Tuesday, December 21, 2004

A dip in the pool

Rabbi Yitzchak Abadi, a maverick posek who fields halachic questions on the web through his rabbi sons, has just fleshed out his thinking on whether a swimming pool can be a kosher mikveh. Some excerpts from son Rabbi Aaron Abadi's reply:

The basic idea is that piping does not render a Mikveh not Kosher these days, since our piping is attached to the house and/or ground.

There are however issues that need to be addressed. The water must have come from a river, a resevoir, an ocean, a lake, or anything other than "drawn water." If the first few hundred gallons come from a hose that comes from your home piping, that comes from the local water supply, then the pool is fine. The problem will be if it is initially filled by a tank truck, which in the present days is a common practice in order to fill it with pre-cleaned water and allow you to use the pool immediately, that would be a problem.

The fact that we do not use a regular swimming pool as a Kosher Mikveh for women is an added "chumra" (an extra restriction). It is not based in Jewish Law. The Ra"sh is very clear about it being Kosher (Hilchot Mikvaot #12). The Shulchan Aruch and the Ram"a are clear that it is fine (Yo"D 201:48). Even the Nodeh Beyehuda who is the strictest in this issue would agree that the pool is good in our scenario where the piping is attached to the house and/or the ground, since it is made to be attached that way.

The process that makes water not Kosher for a Mikveh is if the first waters contain water drawn by a "Keli." This would include a pail or a cup or a tank. It would not include piping that is attached to the ground.
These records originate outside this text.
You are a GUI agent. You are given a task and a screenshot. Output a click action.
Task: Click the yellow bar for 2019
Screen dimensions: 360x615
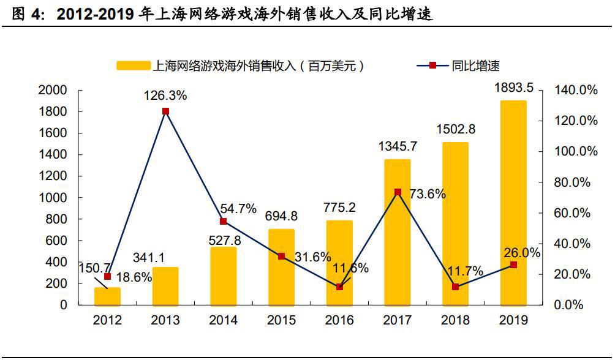[x=513, y=202]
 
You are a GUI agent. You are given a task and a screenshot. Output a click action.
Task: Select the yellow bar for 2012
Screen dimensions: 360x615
[x=107, y=296]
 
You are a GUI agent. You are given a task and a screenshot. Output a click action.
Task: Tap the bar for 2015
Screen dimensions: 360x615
[x=281, y=267]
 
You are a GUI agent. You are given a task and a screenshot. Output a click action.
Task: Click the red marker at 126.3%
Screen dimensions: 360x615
[x=165, y=111]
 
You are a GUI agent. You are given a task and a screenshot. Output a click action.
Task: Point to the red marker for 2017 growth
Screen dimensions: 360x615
[x=398, y=192]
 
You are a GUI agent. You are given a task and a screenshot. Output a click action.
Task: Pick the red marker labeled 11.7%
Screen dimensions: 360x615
[x=455, y=287]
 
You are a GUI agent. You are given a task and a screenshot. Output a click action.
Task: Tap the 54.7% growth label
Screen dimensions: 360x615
[x=238, y=208]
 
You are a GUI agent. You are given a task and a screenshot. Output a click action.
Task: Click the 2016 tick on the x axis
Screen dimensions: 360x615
[x=339, y=320]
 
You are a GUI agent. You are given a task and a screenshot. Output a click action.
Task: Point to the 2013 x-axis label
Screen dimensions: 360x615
[x=165, y=320]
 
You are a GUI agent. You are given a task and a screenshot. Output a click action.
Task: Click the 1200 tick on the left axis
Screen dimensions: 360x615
[x=52, y=176]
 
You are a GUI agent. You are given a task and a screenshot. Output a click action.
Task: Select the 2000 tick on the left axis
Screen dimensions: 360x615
[x=52, y=90]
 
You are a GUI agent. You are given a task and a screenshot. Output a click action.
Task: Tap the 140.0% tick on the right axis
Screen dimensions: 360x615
[x=576, y=90]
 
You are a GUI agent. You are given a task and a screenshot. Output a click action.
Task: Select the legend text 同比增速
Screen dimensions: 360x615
[x=476, y=66]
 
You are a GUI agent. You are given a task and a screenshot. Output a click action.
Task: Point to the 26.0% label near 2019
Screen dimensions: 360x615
[x=522, y=253]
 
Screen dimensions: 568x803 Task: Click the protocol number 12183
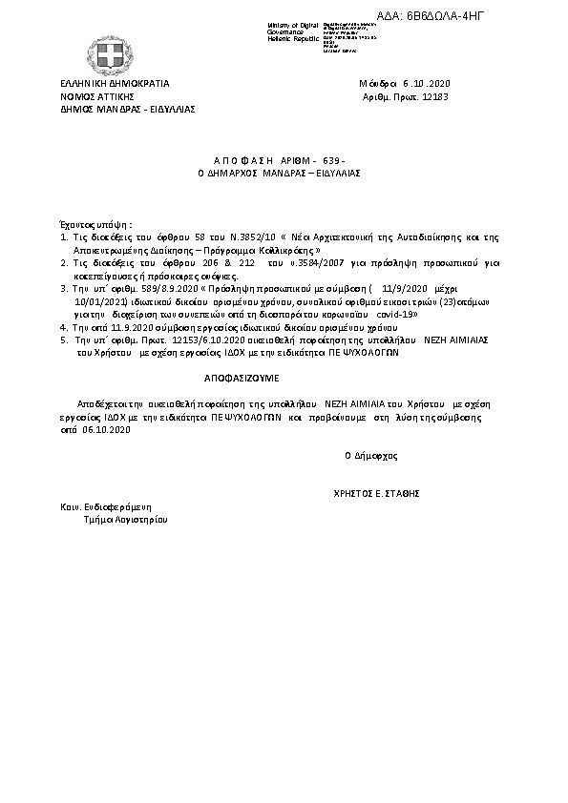432,96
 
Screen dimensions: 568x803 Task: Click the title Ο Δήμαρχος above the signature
371,455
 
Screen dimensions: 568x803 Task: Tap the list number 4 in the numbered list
62,325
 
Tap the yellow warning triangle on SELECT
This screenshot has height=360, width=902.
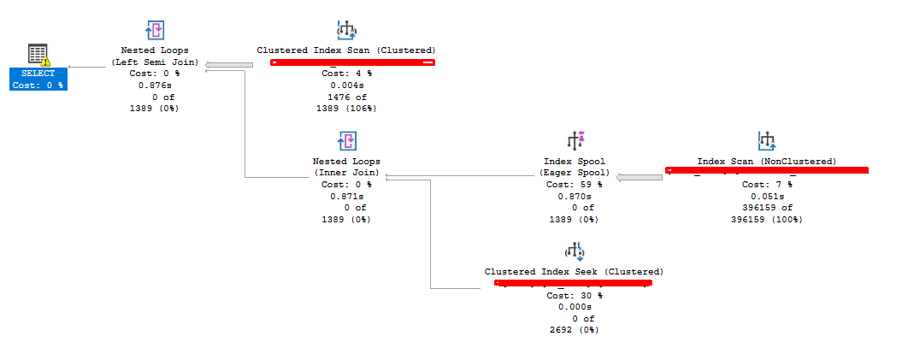pyautogui.click(x=45, y=61)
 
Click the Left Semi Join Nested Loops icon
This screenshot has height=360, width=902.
pyautogui.click(x=155, y=32)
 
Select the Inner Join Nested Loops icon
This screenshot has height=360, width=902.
pyautogui.click(x=346, y=141)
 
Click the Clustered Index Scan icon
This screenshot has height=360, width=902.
pyautogui.click(x=346, y=32)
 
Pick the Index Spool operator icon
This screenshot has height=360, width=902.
pyautogui.click(x=575, y=141)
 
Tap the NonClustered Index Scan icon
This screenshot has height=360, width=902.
pyautogui.click(x=766, y=141)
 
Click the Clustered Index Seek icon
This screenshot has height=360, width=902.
pyautogui.click(x=574, y=251)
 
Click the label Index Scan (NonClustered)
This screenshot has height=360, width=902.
pyautogui.click(x=766, y=162)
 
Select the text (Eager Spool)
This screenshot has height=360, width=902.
pyautogui.click(x=575, y=173)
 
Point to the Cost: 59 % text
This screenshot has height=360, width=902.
pyautogui.click(x=575, y=184)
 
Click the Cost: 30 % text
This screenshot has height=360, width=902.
pyautogui.click(x=574, y=296)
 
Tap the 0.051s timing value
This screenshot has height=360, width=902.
pyautogui.click(x=766, y=196)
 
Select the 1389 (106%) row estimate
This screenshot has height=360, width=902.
pyautogui.click(x=346, y=109)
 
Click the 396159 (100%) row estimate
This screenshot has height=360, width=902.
pyautogui.click(x=766, y=220)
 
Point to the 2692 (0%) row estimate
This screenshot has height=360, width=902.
pyautogui.click(x=574, y=330)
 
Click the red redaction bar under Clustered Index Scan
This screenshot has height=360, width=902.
pyautogui.click(x=353, y=62)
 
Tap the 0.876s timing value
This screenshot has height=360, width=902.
pyautogui.click(x=155, y=86)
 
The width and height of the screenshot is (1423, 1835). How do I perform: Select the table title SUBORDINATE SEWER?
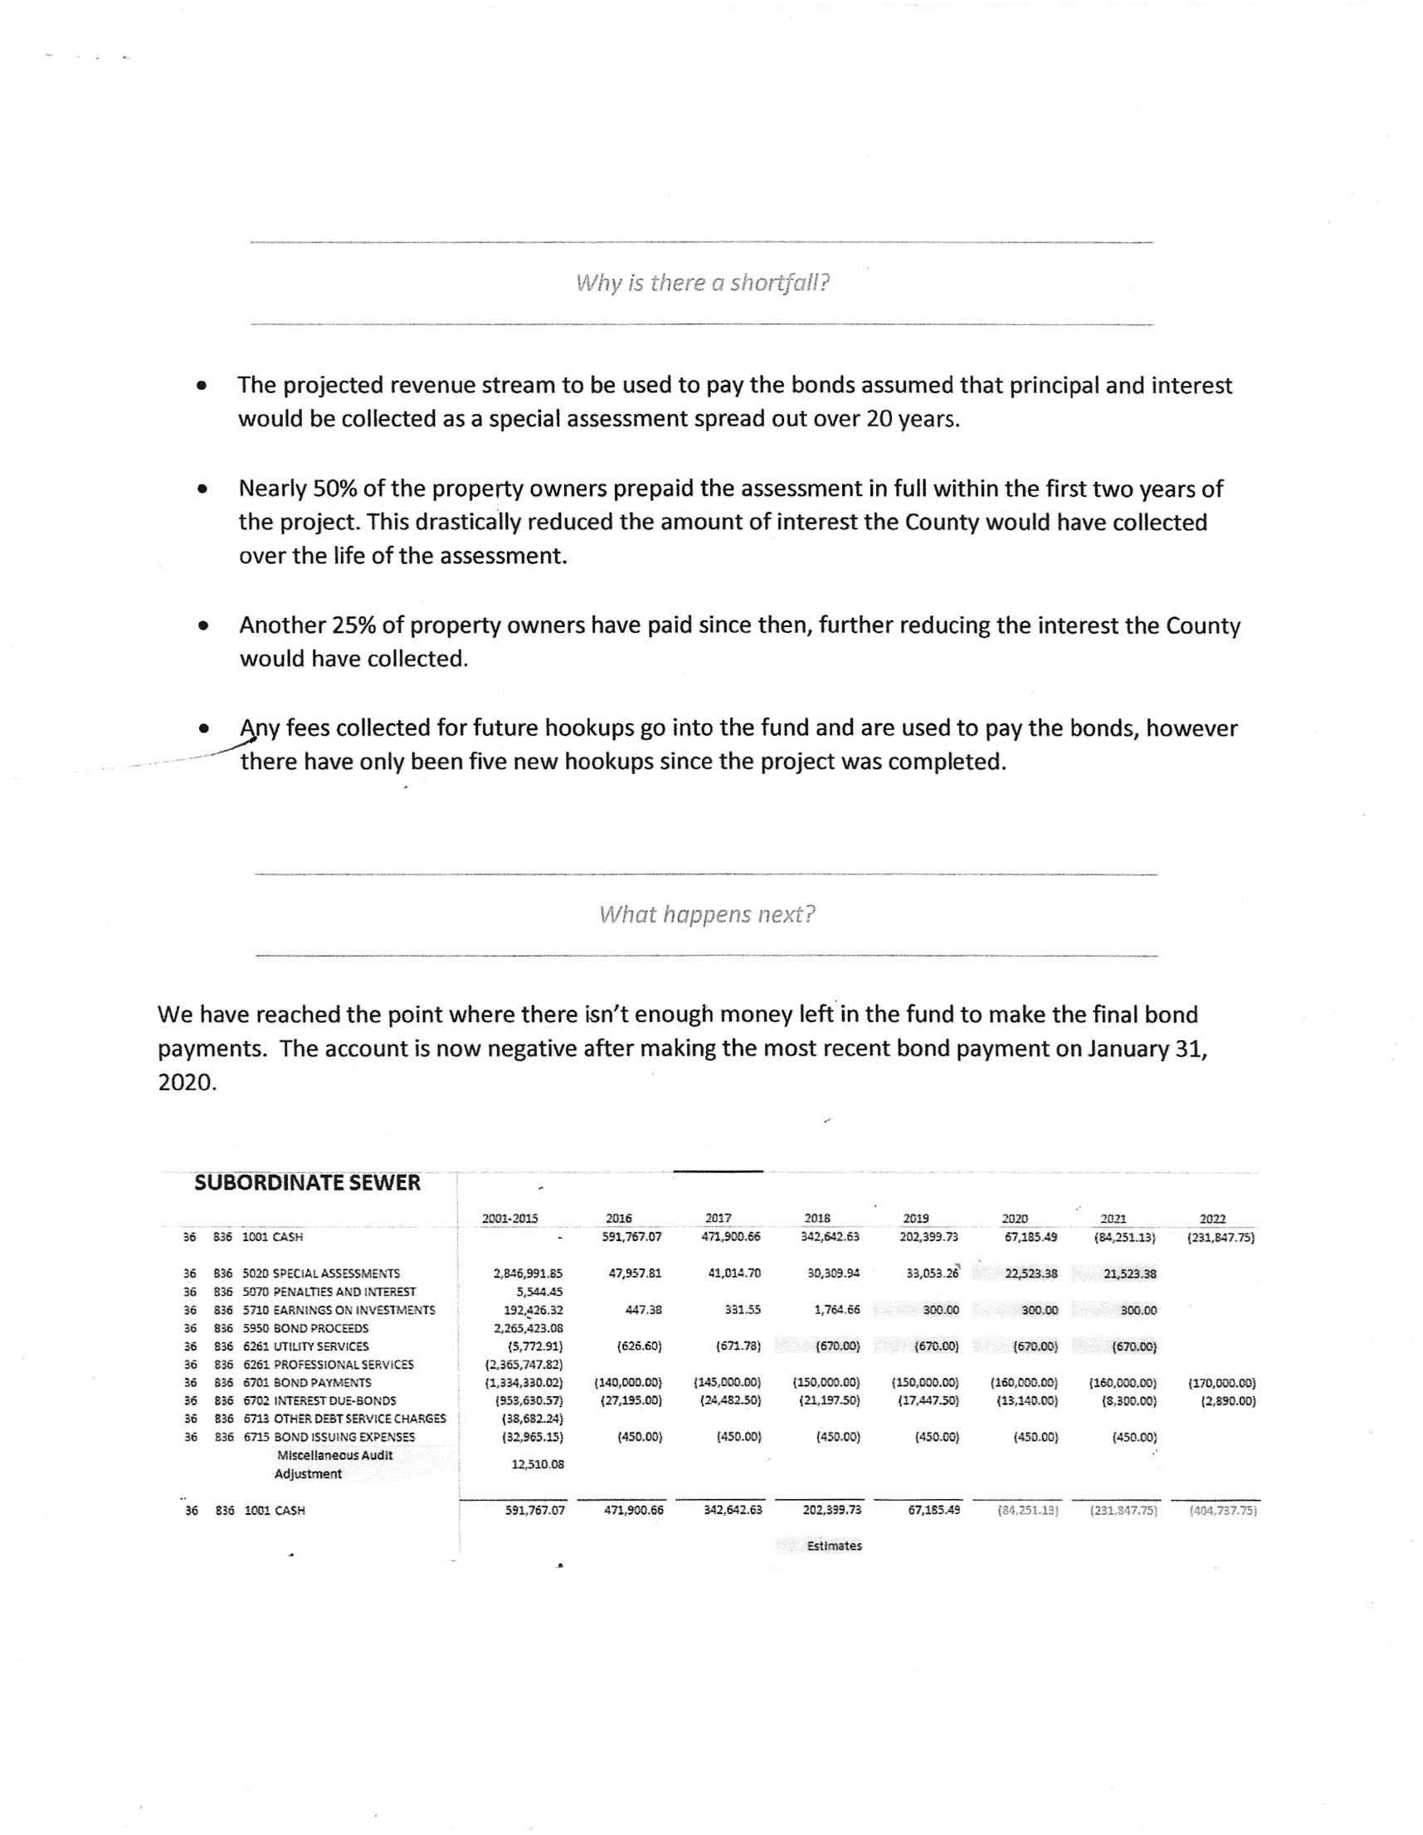tap(307, 1183)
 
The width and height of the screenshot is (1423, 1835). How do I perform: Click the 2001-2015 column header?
tap(510, 1219)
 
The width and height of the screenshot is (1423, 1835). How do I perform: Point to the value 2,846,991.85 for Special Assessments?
tap(528, 1273)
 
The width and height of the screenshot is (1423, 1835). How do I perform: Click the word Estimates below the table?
tap(834, 1546)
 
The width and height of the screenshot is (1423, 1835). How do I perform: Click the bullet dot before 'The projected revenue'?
tap(201, 387)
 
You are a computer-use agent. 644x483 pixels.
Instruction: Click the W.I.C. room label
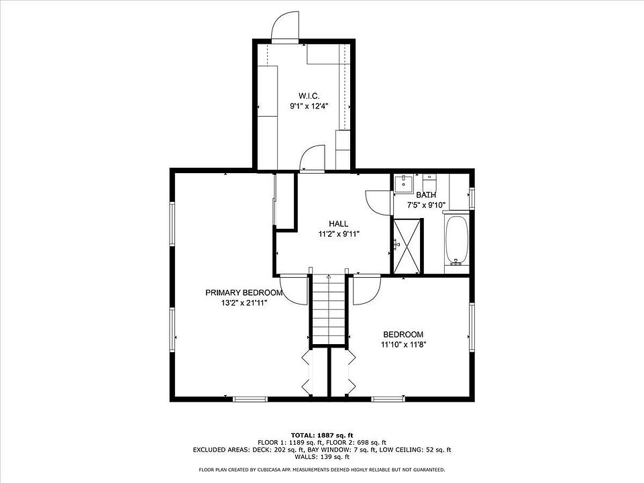(309, 96)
But there are some other issues....

As usual, consult your own rabbi for practical halachic advice. Rabbi Abadi's positions are often controversial, to say the least.

1 comment:

Jake Richter said...

your statement "Rabbi Abadi's positions are often controversial, to say the least." seems unfounded and irrelevant. If Rabbi Abadi is a competent posek, which he is "to say the least" (and I say this from personal experience and on good authority from others), then you more then safely do what he says. And if not then you better ask someone that is. "Controversial" is not a relevant issue in regards to halacha.